:: Description of the task ::
What is needed is an exact copy of all the lines below.

:: Source information ::
◆ ◆ ◆
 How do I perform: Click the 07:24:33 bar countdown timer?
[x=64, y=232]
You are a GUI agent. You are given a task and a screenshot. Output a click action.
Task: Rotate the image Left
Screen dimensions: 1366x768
◆ ◆ ◆
:: Exercise output ::
 How do I perform: Click the 07:24:33 bar countdown timer?
[x=64, y=232]
You are a GUI agent. You are given a task and a screenshot. Output a click action.
Task: Rotate the image Left
Screen dimensions: 1366x768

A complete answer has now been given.